Scientists have recently completed the first-ever chemical analysis of feathers from the "dinobird" and found that they were light in color and had a dark edge around the feather, contrary to previous beliefs.
The University of Manchester team looked at the 150-million year old Archaeopteryx fossil, and was able to "dilute traces of plumage pigments." The study found the feathers were patterned, and not completely dark as was previously thought.
The fossil is a well-known link in the evolution between dinosaurs and birds.
"This is a big leap forward in our understanding of the evolution of plumage and also the preservation of feathers," Dr. Phil Manning, a paleontologist at The University of Manchester said in the study.
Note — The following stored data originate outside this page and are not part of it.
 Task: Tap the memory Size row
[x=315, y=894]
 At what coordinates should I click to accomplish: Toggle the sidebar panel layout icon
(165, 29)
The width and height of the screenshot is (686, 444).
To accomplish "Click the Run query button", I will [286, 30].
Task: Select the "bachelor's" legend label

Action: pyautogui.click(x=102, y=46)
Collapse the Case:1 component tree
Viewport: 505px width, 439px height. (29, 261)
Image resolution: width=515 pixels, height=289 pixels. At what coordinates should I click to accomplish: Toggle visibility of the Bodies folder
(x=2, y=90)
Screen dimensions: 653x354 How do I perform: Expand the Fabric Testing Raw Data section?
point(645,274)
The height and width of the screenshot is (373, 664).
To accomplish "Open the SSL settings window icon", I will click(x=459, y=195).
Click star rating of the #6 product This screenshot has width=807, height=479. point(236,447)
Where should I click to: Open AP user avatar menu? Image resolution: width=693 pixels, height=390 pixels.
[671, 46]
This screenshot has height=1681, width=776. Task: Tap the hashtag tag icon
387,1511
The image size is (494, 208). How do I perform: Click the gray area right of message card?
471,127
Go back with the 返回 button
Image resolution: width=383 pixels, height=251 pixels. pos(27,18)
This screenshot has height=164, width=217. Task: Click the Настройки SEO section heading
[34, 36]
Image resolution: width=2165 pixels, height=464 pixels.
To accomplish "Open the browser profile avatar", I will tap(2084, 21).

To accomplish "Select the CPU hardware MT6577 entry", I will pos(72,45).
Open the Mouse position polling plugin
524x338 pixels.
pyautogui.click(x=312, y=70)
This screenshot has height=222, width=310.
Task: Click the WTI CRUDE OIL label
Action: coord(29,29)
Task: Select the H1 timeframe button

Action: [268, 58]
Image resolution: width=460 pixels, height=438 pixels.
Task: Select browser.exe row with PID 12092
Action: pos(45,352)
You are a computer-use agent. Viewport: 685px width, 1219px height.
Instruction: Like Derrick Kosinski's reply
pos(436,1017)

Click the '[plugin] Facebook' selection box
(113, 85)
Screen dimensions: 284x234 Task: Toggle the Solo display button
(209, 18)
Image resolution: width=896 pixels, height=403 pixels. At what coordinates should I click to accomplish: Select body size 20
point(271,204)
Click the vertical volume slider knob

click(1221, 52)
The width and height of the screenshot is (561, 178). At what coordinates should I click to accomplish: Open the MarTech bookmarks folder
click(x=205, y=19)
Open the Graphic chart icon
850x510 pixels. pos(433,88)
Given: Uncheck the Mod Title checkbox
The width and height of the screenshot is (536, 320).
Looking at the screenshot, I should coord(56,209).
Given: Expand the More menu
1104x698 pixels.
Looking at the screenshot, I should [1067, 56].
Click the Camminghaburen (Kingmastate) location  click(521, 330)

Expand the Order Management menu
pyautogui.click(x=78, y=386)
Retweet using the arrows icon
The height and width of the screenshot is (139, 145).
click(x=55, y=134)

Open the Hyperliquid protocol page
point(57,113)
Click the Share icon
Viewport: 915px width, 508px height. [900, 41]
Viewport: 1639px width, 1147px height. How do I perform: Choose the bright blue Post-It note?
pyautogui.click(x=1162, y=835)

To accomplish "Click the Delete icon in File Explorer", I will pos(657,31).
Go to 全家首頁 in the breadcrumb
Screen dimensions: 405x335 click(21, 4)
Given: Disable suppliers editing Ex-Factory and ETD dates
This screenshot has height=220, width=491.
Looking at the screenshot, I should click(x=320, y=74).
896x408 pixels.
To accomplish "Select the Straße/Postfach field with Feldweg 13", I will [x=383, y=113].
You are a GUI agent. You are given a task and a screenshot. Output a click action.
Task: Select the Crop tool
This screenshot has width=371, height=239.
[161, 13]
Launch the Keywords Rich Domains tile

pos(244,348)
There are very few examples of the Archaeopteryx, only 11 fossils have been found, one of which was only a single fossilized feather. Scientists previously believed it would be impossible to find any bone or tissue samples from the specimens, as they would have most likely been replaced with minerals.
Two new methods have finally allowed scientists to look into details about what the ancient dinosaur-bird hybrid's feathers actually looked like.
The first method that allowed for the new research comes from the discovery of melanosomes, which are microscopic "biological paint pot structures" where the pigment was originally made. Scientists have been able to examine these structures in a choice few fossilized feathers.
Scientists examined the "dinobird's" melanosomes in the past and determined that they were primarily black. The new research claimed that this study was faulty because they did not examine the entire feather.
The second method the researchers used was developed by members of the SLAC's Stanford Synchrotron Radiation Lightsource (SSRL) in the U.S. It's a new process that allows researchers to analyze the chemistry of the entire fossil using an X-ray beam.
The Manchester team used this method to examine chemical traces that were left over in the Archaeoptery's bones and feathers in order to recreate what the ancient bird looked like.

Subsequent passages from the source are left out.